Quoted passage:
[Intel-gfx] [RFC 10/11] drm/i915: Debugfs interface for per-engine hang recovery.

Mon Jun 8 10:45:55 PDT 2015

On Mon, Jun 08, 2015 at 06:03:28PM +0100, Tomas Elf wrote:
> 1. The i915_wedged_set function allows us to schedule three forms of hang recovery:
> 
> 	a) Legacy hang recovery: By passing e.g. -1 we trigger the legacy full
> 	GPU reset recovery path.
> 
> 	b) Single engine hang recovery: By passing an engine ID in the interval
> 	of [0, I915_NUM_RINGS) we can schedule hang recovery of any single
> 	engine assuming that the context submission consistency requirements
> 	are met (otherwise the hang recovery path will simply exit early and
> 	wait for another hang detection). The values are assumed to use up bits
> 	3:0 only since we certainly do not support as many as 16 engines.
> 
> 	This mode is supported since there are several legacy test applications
> 	that rely on this interface.

Are there? I don't see them in igt - and let's not start making debugfs
ABI.

Exercise tasks:
a. Summarize the i915 hang recovery email in two sentences.
b. List each input value, range, or bit range that the quoted description in the i915 hang recovery email gives for i915_wedged_set.
c. Continue the i915 hang recovery email after its final sentence, keeping the same voice.

Records:
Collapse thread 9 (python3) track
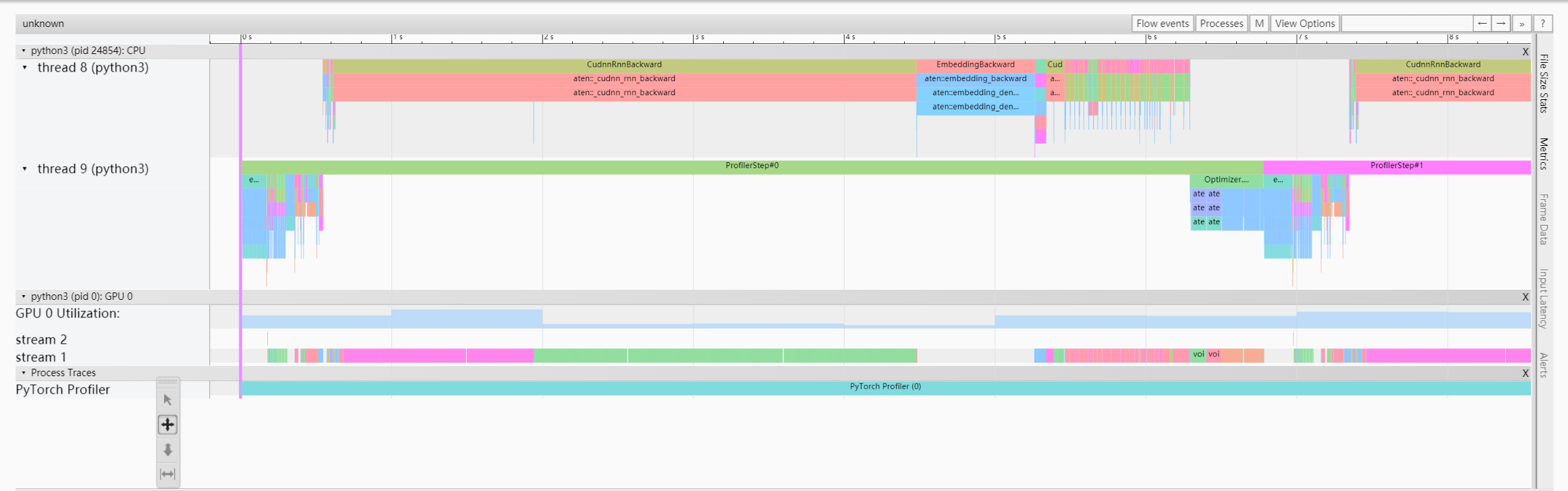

...

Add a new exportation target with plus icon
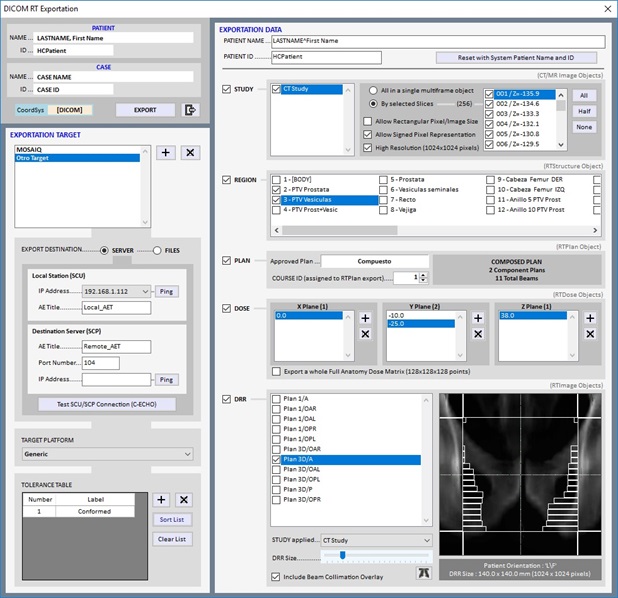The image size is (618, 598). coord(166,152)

Results for the exercise:
a. The quoted patch description says that i915_wedged_set can schedule three forms of hang recovery, including legacy full GPU reset recovery triggered by passing a value such as -1, and single engine hang recovery triggered by passing an engine ID in the interval [0, I915_NUM_RINGS). The reply doubts that legacy test applications rely on this interface, noting that none appear in igt, and argues against making debugfs an ABI.

b.
- -1, which triggers the legacy full GPU reset recovery path
- An engine ID in the interval [0, I915_NUM_RINGS), which schedules hang recovery of a single engine
- Bits 3:0, which are the only bits the engine ID values are assumed to use

c.
> 	c) Multiple engine hang recovery: By passing in an engine flag mask in
> 	bits 31:8 (bit 8 corresponds to engine 0 = RCS, bit 9 corresponds to
> 	engine 1 = VCS etc) we can schedule any combination of engine hang
> 	recoveries as we please. For example, by passing in the value 0x3 << 8
> 	we would schedule hang recovery for engines 0 and 1 (RCS and VCS) at
> 	the same time.

Seems fine. But I don't see the reason for the extra complication.

> 	If bits in fields 3:0 and 31:8 are both used then single engine hang
> 	recovery mode takes presidence and bits 31:8 are ignored.
> 
> 2. The i915_wedged_get function produces a set of statistics related to:

Add it to hangcheck_info instead.

i915_wedged_get could be updated to give the ring mask of wedged rings?
If that concept exists.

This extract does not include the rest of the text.